> [Collection entries]
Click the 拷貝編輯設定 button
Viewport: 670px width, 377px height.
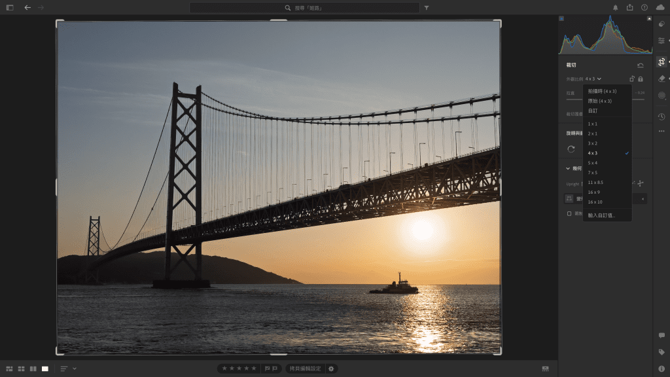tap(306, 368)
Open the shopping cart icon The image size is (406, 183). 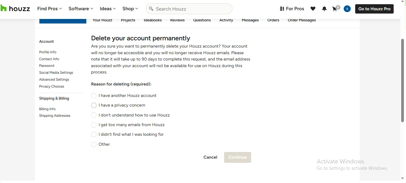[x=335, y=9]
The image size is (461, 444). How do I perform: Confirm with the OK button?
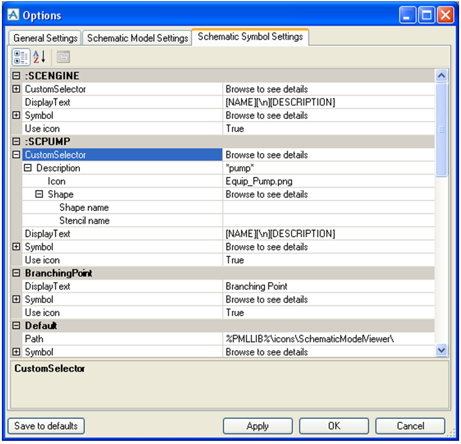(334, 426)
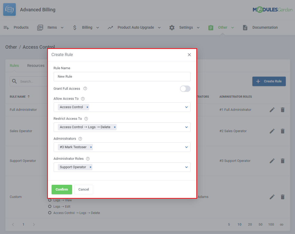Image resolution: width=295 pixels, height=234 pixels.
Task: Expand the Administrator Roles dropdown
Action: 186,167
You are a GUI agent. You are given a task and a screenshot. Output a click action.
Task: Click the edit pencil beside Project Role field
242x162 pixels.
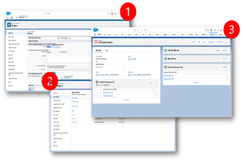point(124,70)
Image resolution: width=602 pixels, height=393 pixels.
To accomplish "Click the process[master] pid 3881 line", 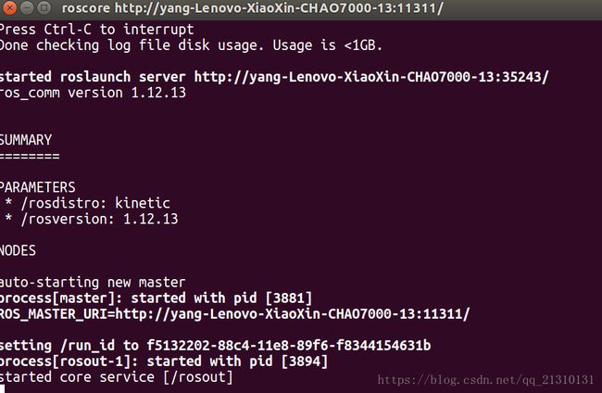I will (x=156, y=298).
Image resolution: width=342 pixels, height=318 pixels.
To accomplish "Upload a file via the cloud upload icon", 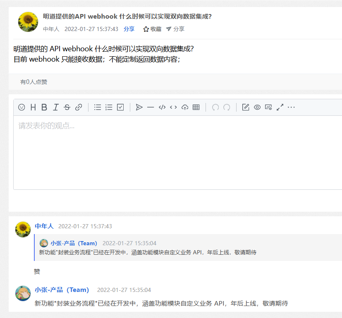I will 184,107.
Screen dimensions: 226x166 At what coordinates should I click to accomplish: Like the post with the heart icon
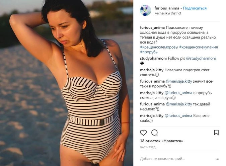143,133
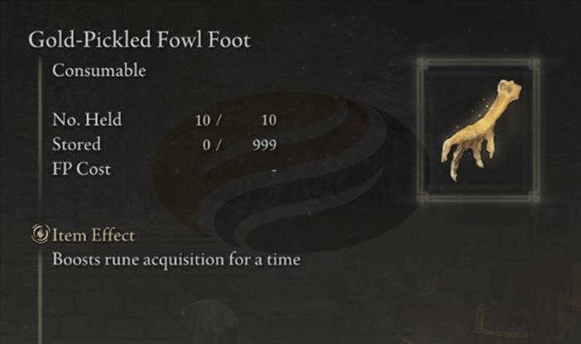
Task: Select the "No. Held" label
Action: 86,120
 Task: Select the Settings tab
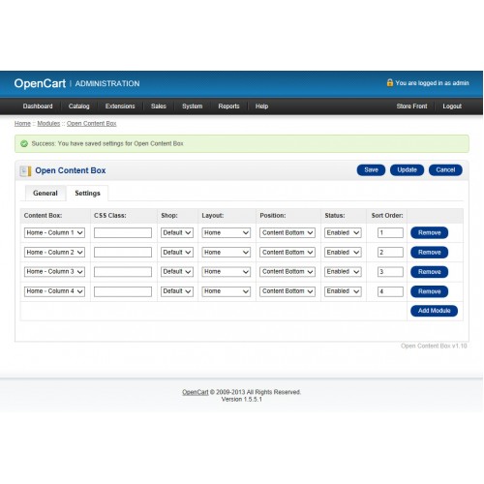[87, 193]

> [About this task]
An exact copy is needed of every line from the one holding "Screen dimensions: 226x166" to the end of the entries above, both ends kept and each picture dropped.

> [Solution to this task]
Screen dimensions: 226x166 At what coordinates should I click to accomplish: Like the post with the heart icon
143,133
Task: Select the "No. Held" label
Action: 86,120
 Task: Select the Settings tab
[87, 193]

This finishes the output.